ThiefHott
Too much of everything
Pluskylang
Great Film overall
Forumrxes
Yo, there's no way for me to review this film without saying, take your *insert ethnicity + "ass" here* to see this film,like now. You have to see it in order to know what you're really messing with.
Catangro
After playing with our expectations, this turns out to be a very different sort of film.
ags123
I lived in Manhattan when "Cries and Whispers" was released in theaters and remember how the New York intelligentsia were all over this film. I guess it had some shock value at the time. Revisiting it forty years later, I find it boring, shallow and fatally lacking in humor.
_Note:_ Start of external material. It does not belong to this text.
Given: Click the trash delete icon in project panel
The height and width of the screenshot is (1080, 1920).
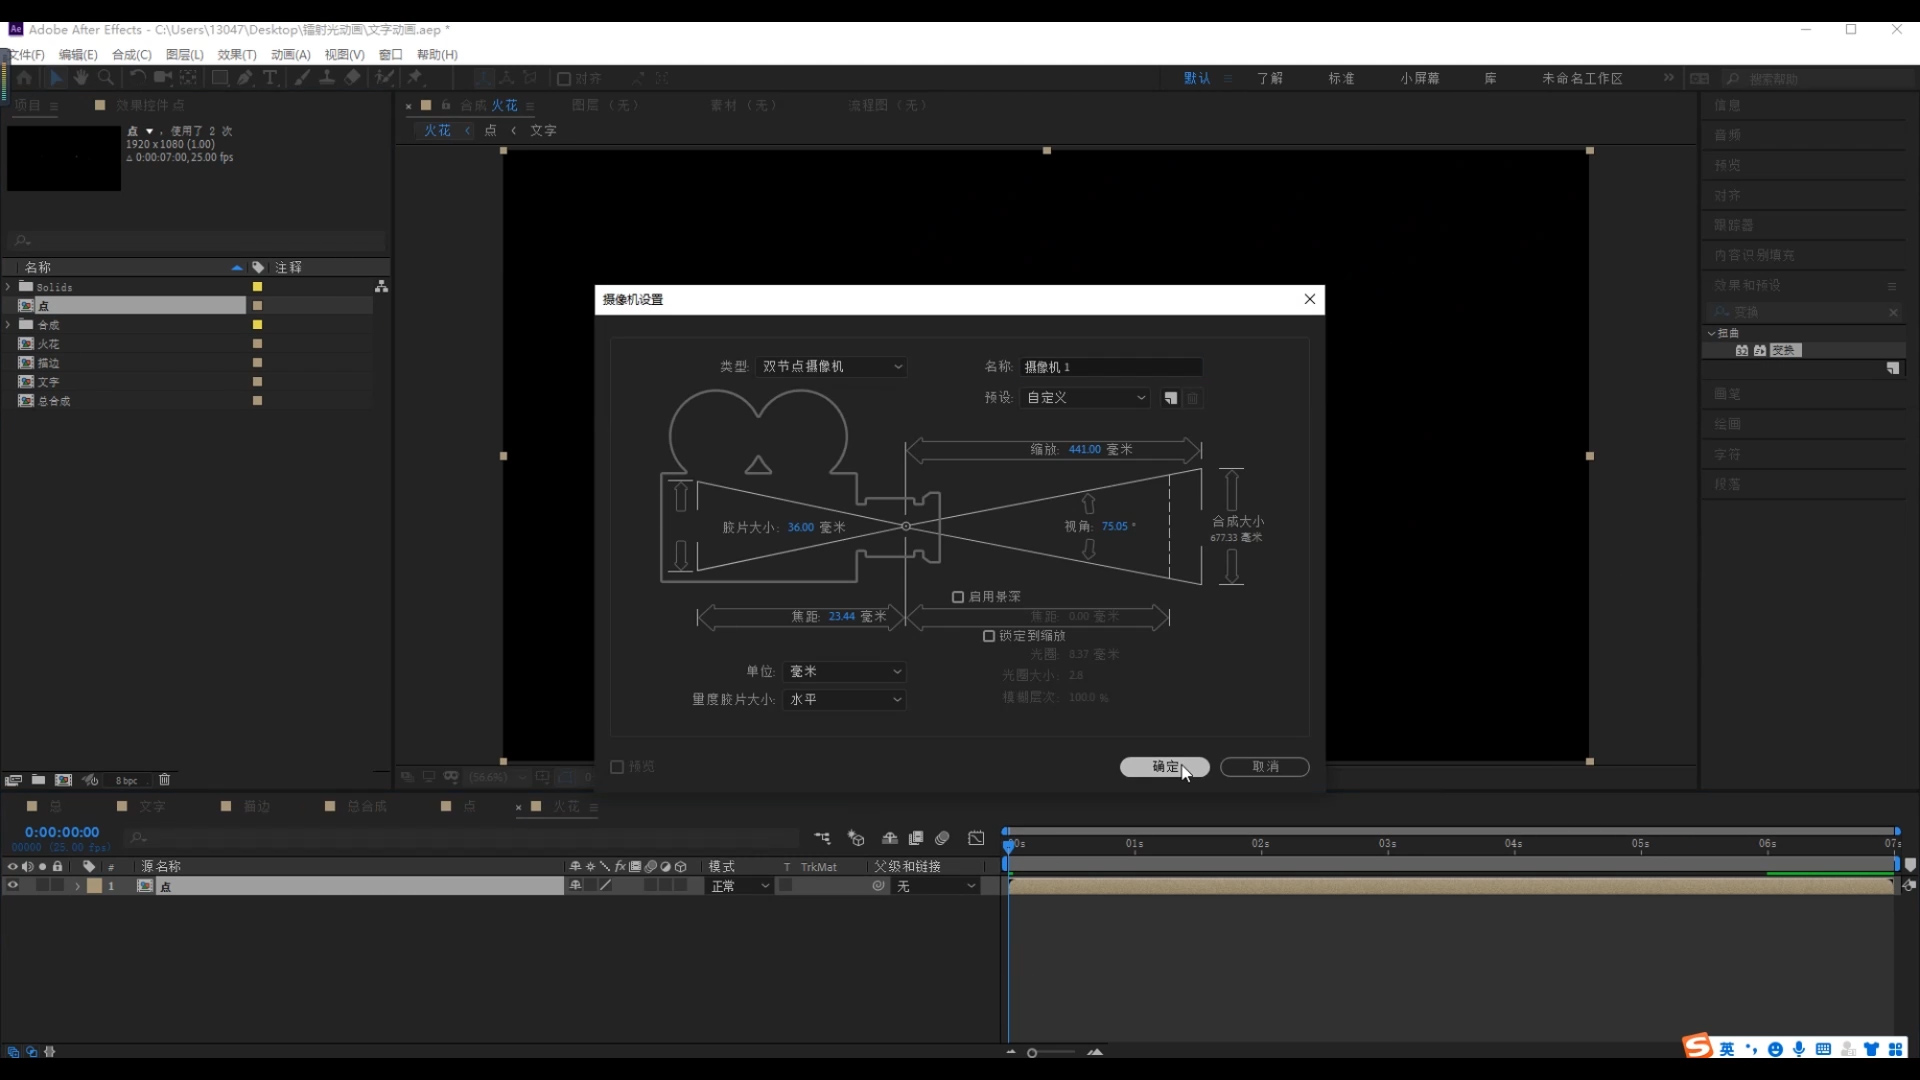Looking at the screenshot, I should pos(165,780).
Filled with talk and solemn posturing that ultimately leads nowhere, the final flashback scene is scant reward for all the Sturm und Drang that preceded it. I even think Sven Nykvist's acclaimed cinematography looks dated. There are numerous clumsy zooms, the painterly tableaux look self-conscious and forced, and the fades to red were done eight years previously by Robert Burks for Alfred Hitchcock's "Marnie." Viewers would have to be as masochistic as Ingrid Thulin's character to enjoy this pretentious gabfest.
Jose Cruz
This is perhaps one of the most accessible Bergman films and one of the least pretentious, which is frankly a problem that I think some of his films have. It is a highly dramatic work of art. I should notice that I am very rigorous on my rating system: 8/10 is for an excellent film, indeed less than 100 films that I have seem score 9 or higher. So one shouldn't think that I found this film bad, only that it wasn't among my favorites ever.The camera work of this film is excellent and the cinematography looks like something from a late Kubrick film.Highly recommended for fans of art films that have a plot, characters and drama (which some Bergman films lack, such as The Seventh Seal).
TheLittleSongbird
One of Bergman's best films along with The Seventh Seal, Wild Strawberries, Fanny and Alexander and Persona. Whether it is the most accessible of Bergman's films I am not sure(of his masterpieces I'd say Wild Strawberries and of his films overall probably The Magic Flute), but it perhaps his most emotionally complex film. Bergman's films on the most part have superb direction and thought-provoking screenplays and Cries and Whispers is no exception on both counts, in fact it is one of the finer cases of being so. It is incredibly well made, with luscious cinematography by Sven Nykvist, an unforgettable manor house setting and a red colour scheme that proves just mesmerising. The music is also hauntingly beautiful. Harriet Andersson wrenches the gut as Agnes, while Liv Ullman and Ingrid Thulin are equally as effective. As is Kari Sylwan, whose grief as the peasant maid provides some of the most moving moments of Cries and Whispers. What really distinguishes Cries and Whispers aside from the production values, Bergman's direction and Andersson's performance is the story, which focuses on the failure of love and agony of loss. The family drama is intense, the agony of loss aspect is just harrowing and the use of memories and fantasies help to make the failure of love parts deeply moving. Overall, a masterpiece that is emotionally complex, superbly directed, beautifully acted and made and is moving, intelligent and harrowing in equal bouts. May not be for all tastes, but my advice generally is don't miss it. 10/10 Bethany Cox
Leah Films
This film explores existentialism through the physical, emotional, and psychological torture of its characters. When Agnes' two sisters visit the plot thickens as her pain transcends physicality despite the comfort she receives from her maid as all women are forced to confront the shadows that bind them.As one character's pain affects and reflects the others' the director takes the audience on a downward spiral of resentment, hopelessness, and agony. The film's poetic cinematography with it's commendable use of the close-up only heightens the characters' suffering as their beauty contrasts with their exterior and interior reality. Watching this film feels like staring at a well composed painting in motion where each gesture and each moment, whether it be a moment of constant screaming in complete and absolute pain or a moment of silence, sets the viewer in an inevitable state of contemplation.